◆ YOUR GOAL
Copy exactly the stretch of data below from the line with "This screenshot has width=837, height=614." through the line with "This screenshot has width=566, height=687.", including both of those lines.

◆ DATA FOR REVIEW
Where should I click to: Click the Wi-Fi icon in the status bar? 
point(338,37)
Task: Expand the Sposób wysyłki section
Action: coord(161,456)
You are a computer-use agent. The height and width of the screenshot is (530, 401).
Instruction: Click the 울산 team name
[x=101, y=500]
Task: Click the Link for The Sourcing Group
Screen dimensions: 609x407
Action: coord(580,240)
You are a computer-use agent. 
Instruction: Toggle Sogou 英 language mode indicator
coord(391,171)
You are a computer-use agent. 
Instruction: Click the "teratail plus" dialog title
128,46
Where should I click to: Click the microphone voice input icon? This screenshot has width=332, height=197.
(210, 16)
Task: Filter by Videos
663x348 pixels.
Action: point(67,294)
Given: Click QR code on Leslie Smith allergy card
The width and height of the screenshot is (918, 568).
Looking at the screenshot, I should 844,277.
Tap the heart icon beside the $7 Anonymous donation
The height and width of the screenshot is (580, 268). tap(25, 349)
==
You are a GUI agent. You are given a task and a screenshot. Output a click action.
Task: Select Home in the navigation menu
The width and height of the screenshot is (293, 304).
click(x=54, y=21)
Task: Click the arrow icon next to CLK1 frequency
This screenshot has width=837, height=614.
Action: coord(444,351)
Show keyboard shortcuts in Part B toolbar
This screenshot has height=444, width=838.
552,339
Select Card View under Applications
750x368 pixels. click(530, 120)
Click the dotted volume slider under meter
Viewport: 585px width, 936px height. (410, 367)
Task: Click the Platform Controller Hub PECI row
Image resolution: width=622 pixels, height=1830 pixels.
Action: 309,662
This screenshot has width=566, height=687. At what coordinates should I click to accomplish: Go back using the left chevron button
==
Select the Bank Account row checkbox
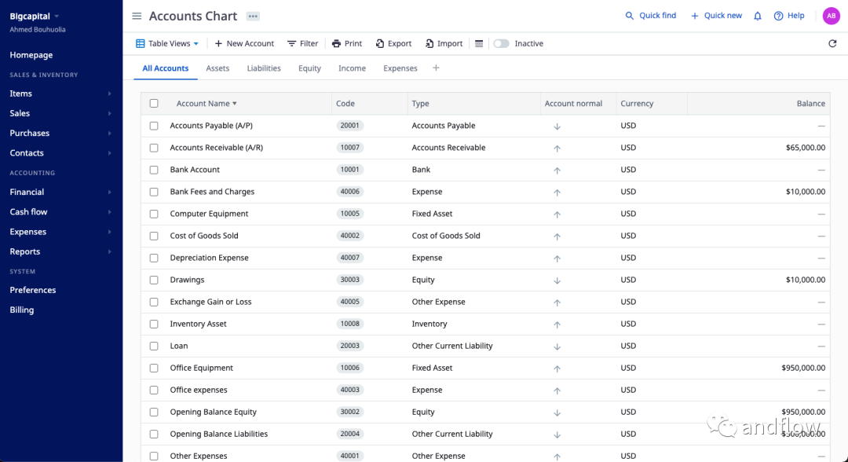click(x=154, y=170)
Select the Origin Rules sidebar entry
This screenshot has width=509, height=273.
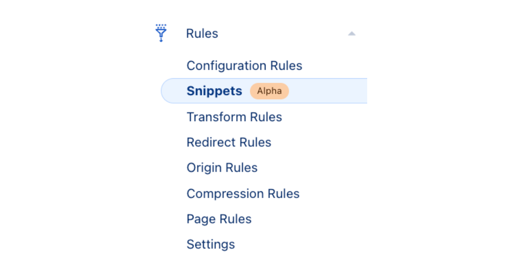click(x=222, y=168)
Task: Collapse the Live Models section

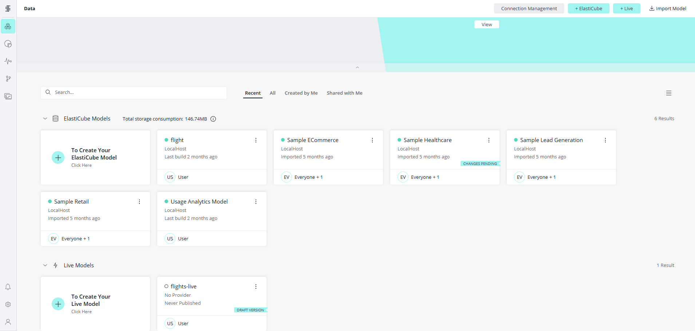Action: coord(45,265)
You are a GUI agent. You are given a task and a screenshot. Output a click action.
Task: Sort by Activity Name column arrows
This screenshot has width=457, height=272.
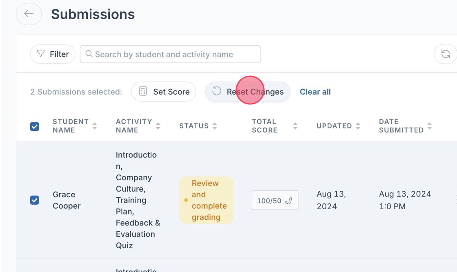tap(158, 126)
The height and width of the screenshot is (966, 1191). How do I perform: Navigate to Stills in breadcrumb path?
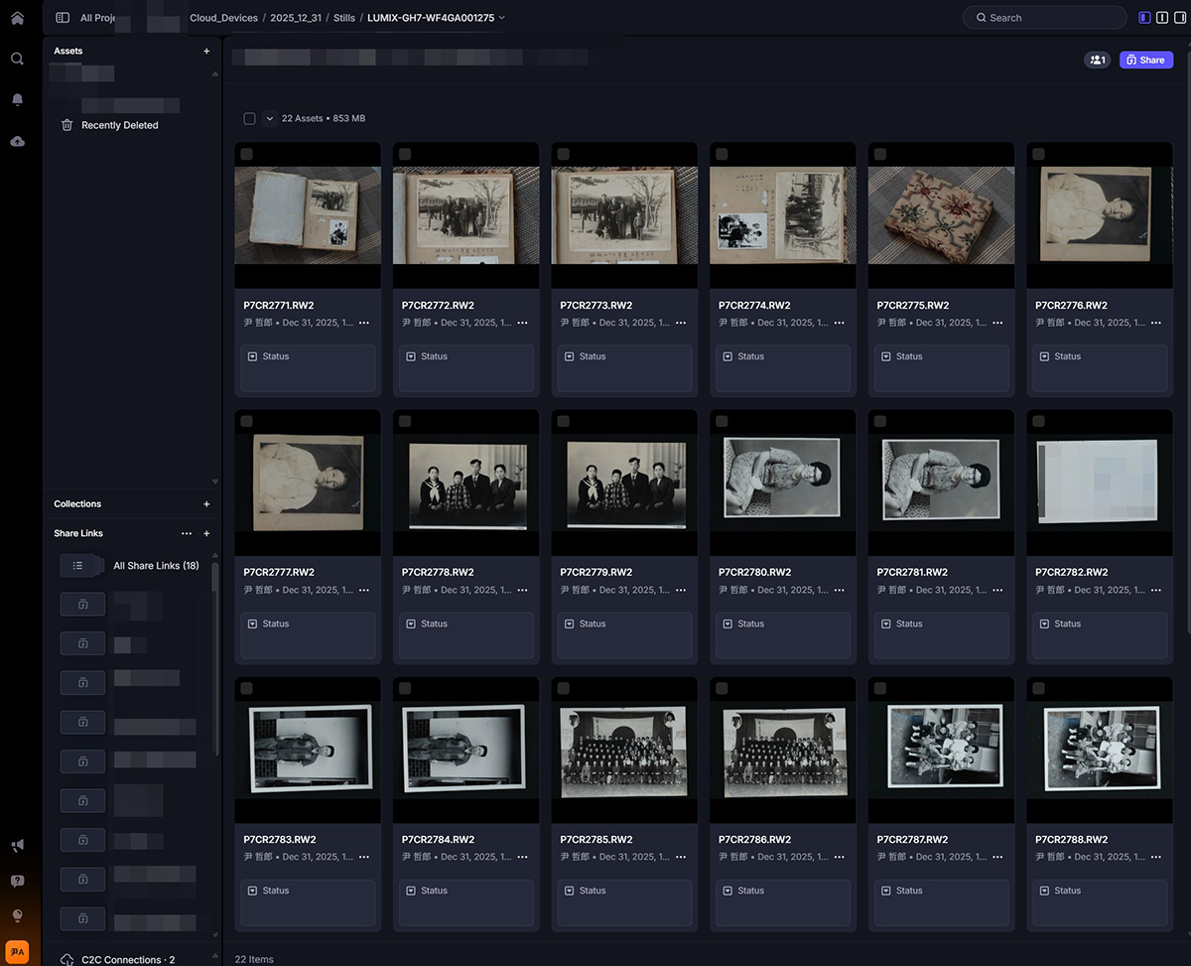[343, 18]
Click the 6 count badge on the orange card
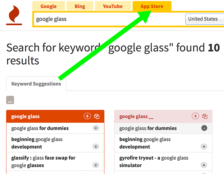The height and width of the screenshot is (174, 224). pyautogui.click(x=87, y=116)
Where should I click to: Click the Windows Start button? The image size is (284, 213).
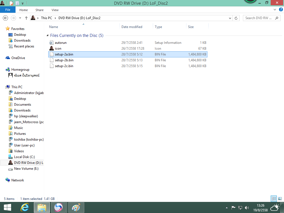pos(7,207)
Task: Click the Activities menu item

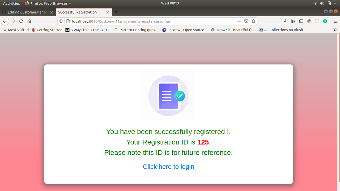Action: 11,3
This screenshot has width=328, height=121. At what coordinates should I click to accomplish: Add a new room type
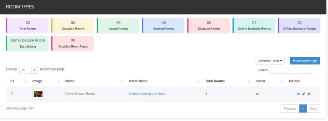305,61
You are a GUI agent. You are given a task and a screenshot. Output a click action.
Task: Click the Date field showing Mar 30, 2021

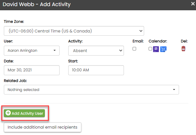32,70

◆ RESPONSE TO THE EXERCISE
This screenshot has width=837, height=614.
Action: coord(444,351)
Show keyboard shortcuts in Part B toolbar
This screenshot has height=444, width=838.
552,339
Select Card View under Applications
750x368 pixels. click(530, 120)
Click the dotted volume slider under meter
Viewport: 585px width, 936px height. (410, 367)
Task: Click the Platform Controller Hub PECI row
Image resolution: width=622 pixels, height=1830 pixels.
Action: 309,662
This screenshot has width=566, height=687. At what coordinates should I click to accomplish: Go back using the left chevron button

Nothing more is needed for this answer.